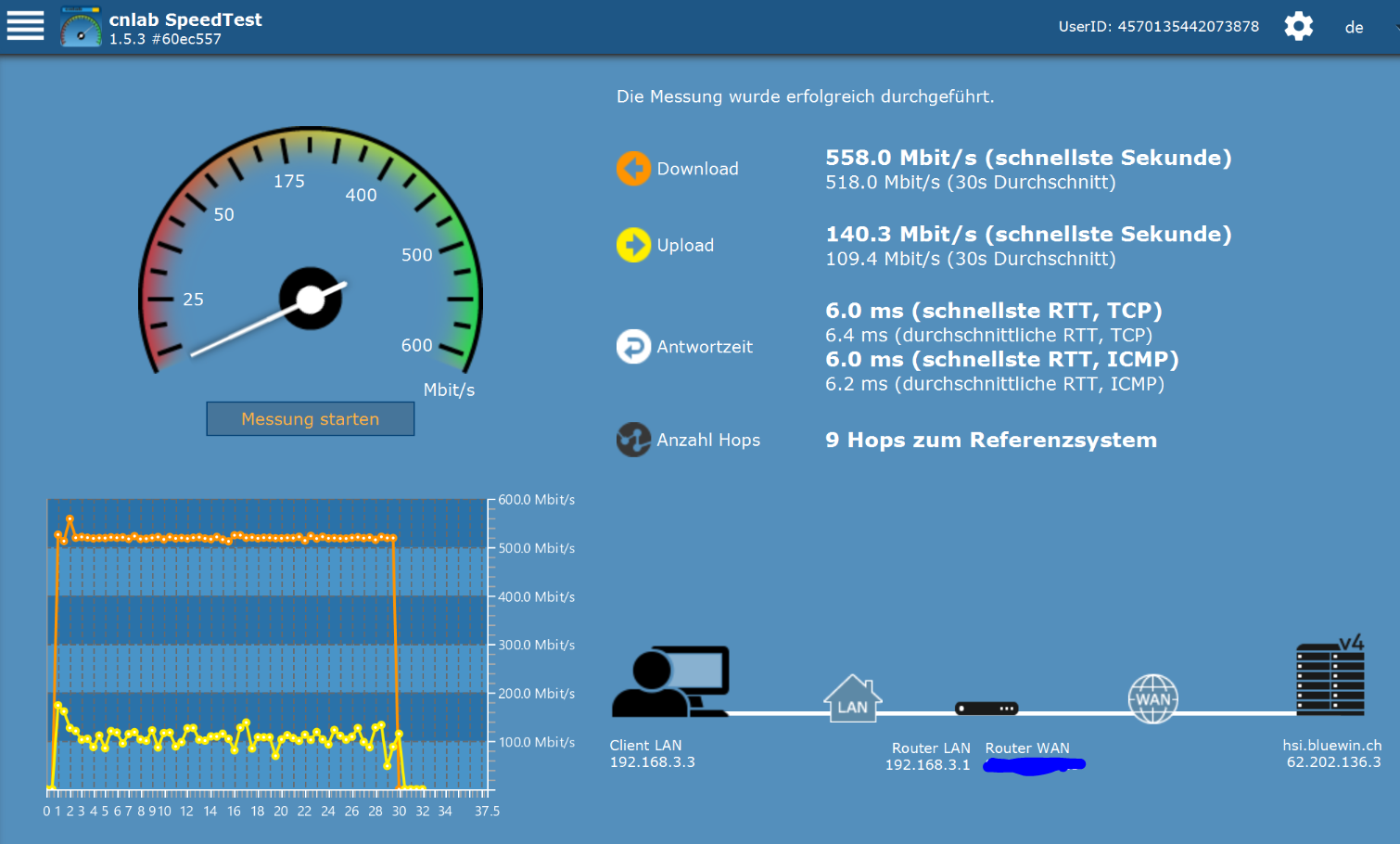Click the orange download peak on graph
Screen dimensions: 1400x844
click(70, 518)
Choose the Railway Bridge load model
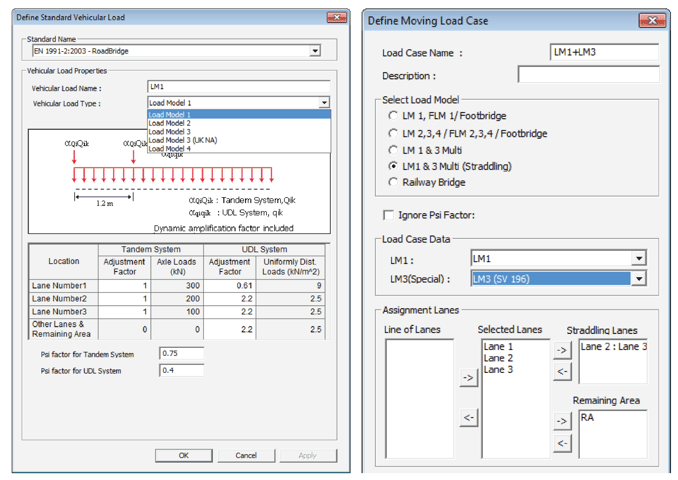Screen dimensions: 678x480 point(393,182)
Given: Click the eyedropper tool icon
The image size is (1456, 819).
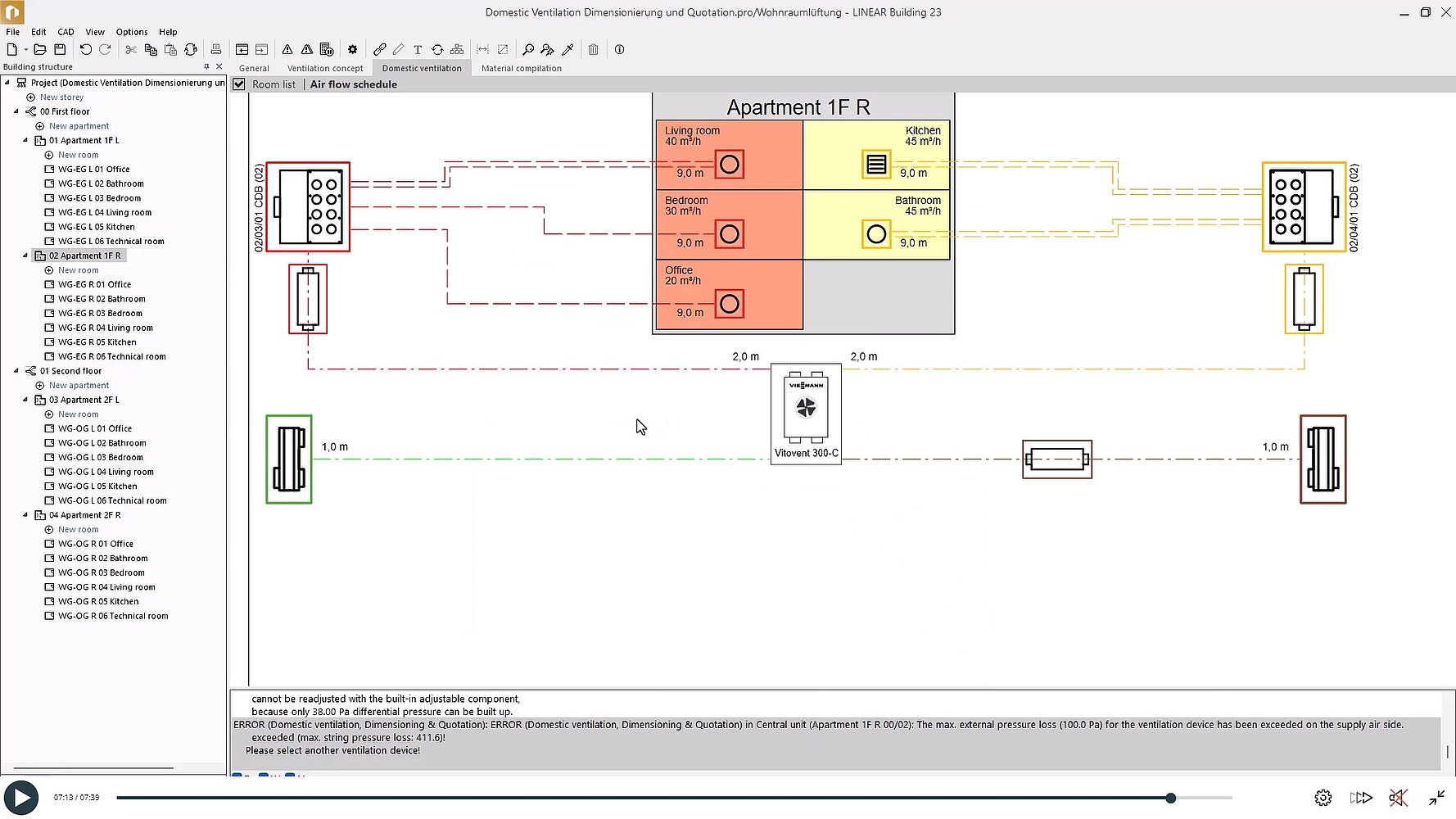Looking at the screenshot, I should pyautogui.click(x=567, y=50).
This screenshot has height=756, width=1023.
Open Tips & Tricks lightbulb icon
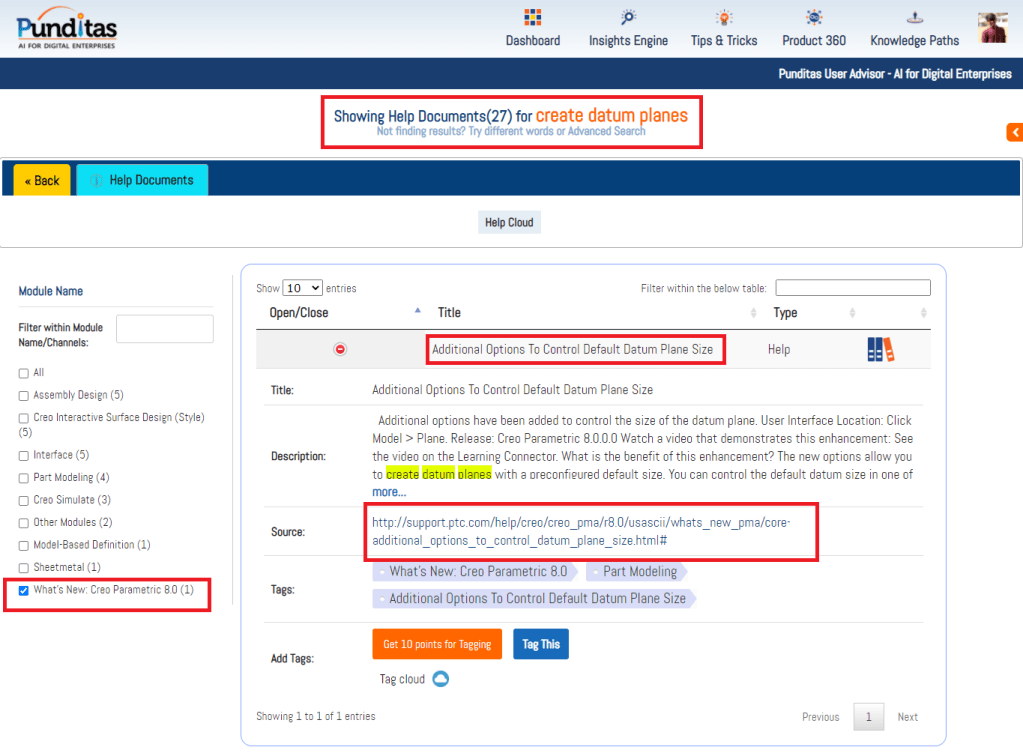723,18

> [AIM OF THE TASK]:
Please restate exactly the lines from the one containing "Choose the Railway Bridge load model" down to the end of the material, both ends kept, and do not include the pictures.

> [EXERCISE SOLUTION]:
Choose the Railway Bridge load model
Screen dimensions: 678x480 point(393,182)
Given: Click the eyedropper tool icon
The image size is (1456, 819).
Looking at the screenshot, I should pyautogui.click(x=567, y=50).
This screenshot has height=756, width=1023.
Open Tips & Tricks lightbulb icon
723,18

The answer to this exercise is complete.